Essen. Dennis van Zandt ist seit 25 Jahren Orchesterwart der Essener Philharmoniker. Den Beruf kennt kaum jemand, und trotzdem steht der Amerikaner bei fast jedem Konzert im Rampenlicht

Dennis van Zandt hat einen Beruf, den kaum jemand kennt. Und trotzdem steht er regelmäßig im Rampenlicht. Als Generalmusikdirektor Wolf-Dieter Hauschild beispielsweise mit Haydns „Abschiedssinfonie“ das Haus verließ und sich Musiker und Dirigent nach und nach von der Bühne verabschiedeten, da ist der Schlussapplaus am Ende auf ihn niedergeprasselt, als er den Taktstock von der Bühne holen musste. Und Weltstar Montserrat Caballé hat ihn zum Finale der großen Aalto-Gala vertraulich an die Hand genommen: „Sind Sie verheiratet? Dann bringen Sie Ihrer Frau doch den Blumenstrauß mit.“

Dennis van Zandt könnte viele solcher Geschichten erzählen. Seit 25 Jahren ist er Orchesterwart der Essener Philharmoniker, also derjenige, der dafür zuständig ist, dass bei jedem Konzert und jeder Probe die richtige Anzahl von Stühlen im Orchestergraben steht, dass die richtige Partitur auf dem Notenständer liegt und dass die dicken Trommeln an ihren Platz gerückt sind. In der Rockmusik würde man ihn einen Roadie nennen. Aber Dennis van Zandt und seine Kollegen sind viel mehr als Leute, „die das Klavier über die Bühne schieben. Wir sind die Diener der Kunst“, sagt van Zandt. Die guten Geister jedes Konzerts, die stillen Helfer, die am Rande schweben und für den Konzertablauf doch ganz wichtig sind.

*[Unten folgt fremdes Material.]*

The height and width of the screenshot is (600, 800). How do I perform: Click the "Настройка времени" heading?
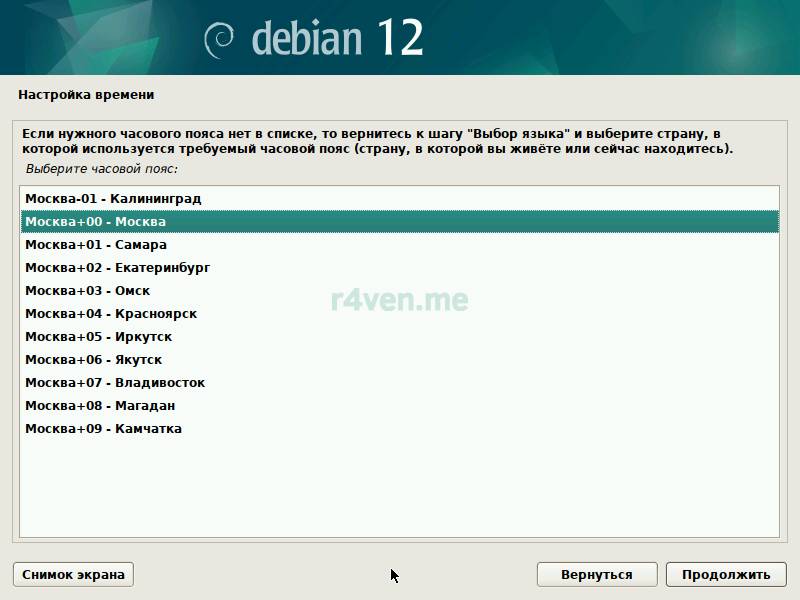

Auf die Stelle aufmerksam geworden ist der gebürtige Amerikaner über seine Frau Margaret Russel, die damals noch Mezzosopranistin am Hause war. Nach einem Wechsel im Ensemble wurde der Hobby-Musiker van Zandt zum festen Aalto-Arbeiter der Familie. „Ich war damals einer von zwei Bewerbern“, erinnert sich der 63-Jährige, der in den USA Psychologie studiert hat und in seiner Freizeit auch Klavier spielt und im Chor singt. Die Liebe zur Musik ist hilfreich, aber keine Einstellungsvoraussetzung als Orchesterwart. „Kraft, Sensibilität und Sorgfältigkeit“, zählt van Zandt zu den wichtigsten Eigenschaften des Orchesterwarts und „wir müssen sehr flexibel sein“. Das betrifft nicht nur die Arbeitszeiten, die oft morgens um acht beginnen, um den Saal für die 10-Uhr-Probe des Orchesters vorzubereiten und manchmal bis in die Nacht gehen, denn die Bühnentechnik kann am nächsten Morgen erst mit dem Kulissenumbau beginnen, wenn alle Pulte aus dem Orchestergraben verschwunden sind. Dazwischen liegt manchmal viel Leerlauf und ein präziser Plan für die Bestuhlung von Mozart, Wagner oder Beethoven, der in den Umbaupausen einen wieselflinken Einsatz von van Zandt und seinen Kollegen fordert. Natürlich ist es mal passiert, dass plötzlich ein Stuhl für die Bratsche fehlte. Und den Taktstock eines berühmten Dirigenten, der auf dem Pult liegenblieb, in den Blumenstrauß zu stecken und vor die Garderobe zu legen, war auch keine so gute Idee. Die Blumen nämlich bekam das Zimmermädchen. Das Konzert am nächsten Tag musste ohne Stab dirigiert werden.

Was er an seinem Job so liebt, weiß van Zandt ohne zu zögern. „Die Nähe zur Musik.“ Chopin und Rachmaninow hat er auf Facebook als Lieblingskomponisten angegeben, aber auch sonst kann es schon mal passieren, dass ihm die Tränen kommen, wenn die Musik so schön ist. Insofern ist Orchesterwart auch ein bisschen Traumberuf. Nur ein unbekannter.